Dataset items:

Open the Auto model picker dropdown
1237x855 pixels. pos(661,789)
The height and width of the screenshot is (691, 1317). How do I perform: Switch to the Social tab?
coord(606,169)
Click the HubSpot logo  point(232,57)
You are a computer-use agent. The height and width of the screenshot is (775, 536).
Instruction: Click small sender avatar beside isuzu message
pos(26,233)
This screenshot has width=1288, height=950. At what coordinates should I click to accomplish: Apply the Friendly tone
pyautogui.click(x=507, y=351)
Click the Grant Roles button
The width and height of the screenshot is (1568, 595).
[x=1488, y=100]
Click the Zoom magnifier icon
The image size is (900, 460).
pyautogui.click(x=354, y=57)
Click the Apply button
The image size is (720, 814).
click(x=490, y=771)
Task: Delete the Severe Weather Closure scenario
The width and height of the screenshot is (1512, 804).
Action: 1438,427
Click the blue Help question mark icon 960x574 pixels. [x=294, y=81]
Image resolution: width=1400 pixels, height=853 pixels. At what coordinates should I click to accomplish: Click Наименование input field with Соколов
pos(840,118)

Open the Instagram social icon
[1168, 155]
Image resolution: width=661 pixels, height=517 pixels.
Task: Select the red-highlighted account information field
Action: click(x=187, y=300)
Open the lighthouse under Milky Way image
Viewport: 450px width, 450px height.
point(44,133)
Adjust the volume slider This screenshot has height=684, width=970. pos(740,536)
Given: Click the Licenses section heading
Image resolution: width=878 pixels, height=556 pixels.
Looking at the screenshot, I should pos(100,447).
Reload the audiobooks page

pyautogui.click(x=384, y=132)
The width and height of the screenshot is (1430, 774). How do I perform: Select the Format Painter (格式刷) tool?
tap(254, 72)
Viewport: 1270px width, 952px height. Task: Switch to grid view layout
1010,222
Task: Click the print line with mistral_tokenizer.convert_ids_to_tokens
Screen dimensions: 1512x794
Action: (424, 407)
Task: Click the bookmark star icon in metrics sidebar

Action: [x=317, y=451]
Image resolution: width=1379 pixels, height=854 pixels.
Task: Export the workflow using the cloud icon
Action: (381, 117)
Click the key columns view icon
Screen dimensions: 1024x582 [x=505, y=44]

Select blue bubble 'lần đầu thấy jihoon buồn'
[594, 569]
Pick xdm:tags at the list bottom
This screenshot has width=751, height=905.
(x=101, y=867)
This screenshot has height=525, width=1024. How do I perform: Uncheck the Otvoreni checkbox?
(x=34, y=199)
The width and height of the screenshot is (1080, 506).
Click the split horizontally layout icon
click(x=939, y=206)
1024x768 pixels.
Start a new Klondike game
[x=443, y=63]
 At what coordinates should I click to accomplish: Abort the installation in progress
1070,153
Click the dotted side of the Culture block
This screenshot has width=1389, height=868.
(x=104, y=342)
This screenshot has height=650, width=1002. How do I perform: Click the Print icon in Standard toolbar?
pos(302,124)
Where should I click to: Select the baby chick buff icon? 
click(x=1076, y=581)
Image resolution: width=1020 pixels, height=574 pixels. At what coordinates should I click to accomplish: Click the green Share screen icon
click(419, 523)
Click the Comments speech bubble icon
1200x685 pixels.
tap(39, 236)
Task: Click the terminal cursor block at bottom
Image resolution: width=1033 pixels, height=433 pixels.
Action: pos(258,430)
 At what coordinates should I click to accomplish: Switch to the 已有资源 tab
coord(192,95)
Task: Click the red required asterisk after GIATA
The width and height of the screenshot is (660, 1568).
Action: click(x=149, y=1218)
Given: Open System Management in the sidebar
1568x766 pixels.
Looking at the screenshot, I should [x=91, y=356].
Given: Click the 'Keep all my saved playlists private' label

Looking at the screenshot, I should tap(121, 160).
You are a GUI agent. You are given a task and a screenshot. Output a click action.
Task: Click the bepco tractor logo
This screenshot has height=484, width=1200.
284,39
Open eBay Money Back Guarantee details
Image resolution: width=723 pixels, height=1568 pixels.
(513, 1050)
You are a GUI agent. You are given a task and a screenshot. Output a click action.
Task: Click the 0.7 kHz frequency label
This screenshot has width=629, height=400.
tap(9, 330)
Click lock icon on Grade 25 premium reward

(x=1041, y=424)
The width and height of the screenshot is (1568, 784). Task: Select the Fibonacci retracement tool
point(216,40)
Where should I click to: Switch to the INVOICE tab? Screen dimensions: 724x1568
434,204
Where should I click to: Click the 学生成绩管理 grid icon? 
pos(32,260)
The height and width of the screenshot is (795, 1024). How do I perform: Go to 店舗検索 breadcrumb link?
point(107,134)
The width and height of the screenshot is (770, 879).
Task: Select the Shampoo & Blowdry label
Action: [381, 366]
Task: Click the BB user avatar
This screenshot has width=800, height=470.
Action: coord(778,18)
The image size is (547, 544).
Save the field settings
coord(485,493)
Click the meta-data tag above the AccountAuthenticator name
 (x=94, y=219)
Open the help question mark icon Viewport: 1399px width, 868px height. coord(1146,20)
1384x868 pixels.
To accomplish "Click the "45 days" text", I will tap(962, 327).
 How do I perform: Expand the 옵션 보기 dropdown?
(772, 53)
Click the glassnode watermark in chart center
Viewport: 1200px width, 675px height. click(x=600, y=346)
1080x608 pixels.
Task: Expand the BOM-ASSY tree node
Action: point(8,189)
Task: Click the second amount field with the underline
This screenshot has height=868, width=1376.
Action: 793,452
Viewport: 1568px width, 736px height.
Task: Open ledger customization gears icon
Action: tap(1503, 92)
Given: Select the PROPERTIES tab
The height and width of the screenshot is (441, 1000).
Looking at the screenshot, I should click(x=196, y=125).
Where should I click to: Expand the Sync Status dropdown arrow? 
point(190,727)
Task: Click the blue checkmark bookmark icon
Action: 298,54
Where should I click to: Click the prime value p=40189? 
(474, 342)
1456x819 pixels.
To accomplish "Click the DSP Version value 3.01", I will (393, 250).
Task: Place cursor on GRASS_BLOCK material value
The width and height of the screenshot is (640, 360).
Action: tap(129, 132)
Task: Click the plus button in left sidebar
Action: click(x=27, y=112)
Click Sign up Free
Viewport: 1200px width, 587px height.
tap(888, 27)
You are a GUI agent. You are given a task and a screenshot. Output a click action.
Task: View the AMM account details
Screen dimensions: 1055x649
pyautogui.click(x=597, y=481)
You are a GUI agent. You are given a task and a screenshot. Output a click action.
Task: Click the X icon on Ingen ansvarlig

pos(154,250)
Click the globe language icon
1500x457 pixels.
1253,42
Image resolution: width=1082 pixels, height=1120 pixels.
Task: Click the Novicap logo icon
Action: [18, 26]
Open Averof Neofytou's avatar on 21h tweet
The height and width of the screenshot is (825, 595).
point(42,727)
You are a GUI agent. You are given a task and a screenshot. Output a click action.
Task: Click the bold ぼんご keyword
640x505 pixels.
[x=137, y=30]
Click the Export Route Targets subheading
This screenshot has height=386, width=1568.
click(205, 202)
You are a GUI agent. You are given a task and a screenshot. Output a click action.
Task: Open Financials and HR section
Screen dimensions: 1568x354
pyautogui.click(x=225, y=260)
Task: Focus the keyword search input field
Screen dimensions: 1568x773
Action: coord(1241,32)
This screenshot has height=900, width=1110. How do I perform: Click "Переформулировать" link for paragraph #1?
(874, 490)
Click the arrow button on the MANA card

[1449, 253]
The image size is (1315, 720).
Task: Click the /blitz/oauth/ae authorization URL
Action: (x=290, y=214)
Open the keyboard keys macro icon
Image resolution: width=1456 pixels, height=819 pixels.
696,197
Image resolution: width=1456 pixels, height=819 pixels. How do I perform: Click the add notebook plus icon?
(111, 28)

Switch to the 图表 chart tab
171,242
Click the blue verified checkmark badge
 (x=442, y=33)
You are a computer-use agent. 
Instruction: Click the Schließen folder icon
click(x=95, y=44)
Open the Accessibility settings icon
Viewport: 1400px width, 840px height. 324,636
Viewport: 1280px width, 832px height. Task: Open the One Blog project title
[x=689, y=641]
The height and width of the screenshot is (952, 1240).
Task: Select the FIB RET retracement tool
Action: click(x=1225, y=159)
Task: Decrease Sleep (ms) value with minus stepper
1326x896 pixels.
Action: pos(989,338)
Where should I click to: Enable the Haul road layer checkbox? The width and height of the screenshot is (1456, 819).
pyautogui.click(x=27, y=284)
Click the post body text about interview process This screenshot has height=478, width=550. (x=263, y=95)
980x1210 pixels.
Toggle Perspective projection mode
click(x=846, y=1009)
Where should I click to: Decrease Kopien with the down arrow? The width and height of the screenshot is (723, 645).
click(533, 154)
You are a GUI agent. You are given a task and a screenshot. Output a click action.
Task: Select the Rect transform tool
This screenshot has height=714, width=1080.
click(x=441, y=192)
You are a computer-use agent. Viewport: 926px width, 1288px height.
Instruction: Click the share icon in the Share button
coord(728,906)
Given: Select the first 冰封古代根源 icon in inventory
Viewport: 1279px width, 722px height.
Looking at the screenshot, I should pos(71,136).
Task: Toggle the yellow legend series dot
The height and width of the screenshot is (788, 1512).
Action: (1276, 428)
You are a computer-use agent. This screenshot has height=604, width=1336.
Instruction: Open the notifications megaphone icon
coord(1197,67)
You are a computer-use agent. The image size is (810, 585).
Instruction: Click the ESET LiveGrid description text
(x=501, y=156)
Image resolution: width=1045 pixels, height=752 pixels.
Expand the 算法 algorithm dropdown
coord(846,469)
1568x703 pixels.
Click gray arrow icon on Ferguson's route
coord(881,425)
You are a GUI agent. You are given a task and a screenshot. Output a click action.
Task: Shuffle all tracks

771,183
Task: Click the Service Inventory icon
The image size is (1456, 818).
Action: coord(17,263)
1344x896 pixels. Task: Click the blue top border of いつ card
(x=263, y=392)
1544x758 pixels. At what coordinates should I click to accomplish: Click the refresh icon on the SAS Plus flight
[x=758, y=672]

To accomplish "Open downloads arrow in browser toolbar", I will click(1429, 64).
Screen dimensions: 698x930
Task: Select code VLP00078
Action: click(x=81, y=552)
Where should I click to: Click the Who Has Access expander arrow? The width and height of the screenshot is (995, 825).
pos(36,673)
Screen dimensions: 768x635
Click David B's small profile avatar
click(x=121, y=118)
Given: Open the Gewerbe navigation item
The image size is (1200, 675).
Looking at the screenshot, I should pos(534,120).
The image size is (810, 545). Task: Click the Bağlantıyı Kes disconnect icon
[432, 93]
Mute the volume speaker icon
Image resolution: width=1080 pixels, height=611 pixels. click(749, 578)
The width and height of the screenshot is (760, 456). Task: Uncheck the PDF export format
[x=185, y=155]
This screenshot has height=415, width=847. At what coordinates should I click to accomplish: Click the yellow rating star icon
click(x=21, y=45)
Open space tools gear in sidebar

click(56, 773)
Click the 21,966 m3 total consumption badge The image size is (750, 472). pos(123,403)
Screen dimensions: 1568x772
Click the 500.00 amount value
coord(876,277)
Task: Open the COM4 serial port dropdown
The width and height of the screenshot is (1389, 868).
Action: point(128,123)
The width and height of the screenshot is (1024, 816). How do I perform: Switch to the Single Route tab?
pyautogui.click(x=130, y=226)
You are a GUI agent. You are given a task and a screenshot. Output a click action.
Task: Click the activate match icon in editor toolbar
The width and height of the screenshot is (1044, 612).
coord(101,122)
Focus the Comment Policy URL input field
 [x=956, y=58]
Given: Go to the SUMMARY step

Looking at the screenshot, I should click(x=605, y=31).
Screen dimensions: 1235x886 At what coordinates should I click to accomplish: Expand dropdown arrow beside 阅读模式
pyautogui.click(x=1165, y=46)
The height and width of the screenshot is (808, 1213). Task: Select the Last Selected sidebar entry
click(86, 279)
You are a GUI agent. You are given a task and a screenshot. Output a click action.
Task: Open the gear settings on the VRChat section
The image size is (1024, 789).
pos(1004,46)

WORK TO COMPLETE: Convert the records starting at the line that contains "Task: Click the print" and ending at the line that contains "Screen dimensions: 1024x582 [x=505, y=44]" into a JSON list of strings, one string per line, leaving out blank lines.

PROBLEM SOLUTION:
[
  "Task: Click the print line with mistral_tokenizer.convert_ids_to_tokens",
  "Screen dimensions: 1512x794",
  "Action: (424, 407)",
  "Task: Click the bookmark star icon in metrics sidebar",
  "Action: [x=317, y=451]",
  "Image resolution: width=1379 pixels, height=854 pixels.",
  "Task: Export the workflow using the cloud icon",
  "Action: (381, 117)",
  "Click the key columns view icon",
  "Screen dimensions: 1024x582 [x=505, y=44]"
]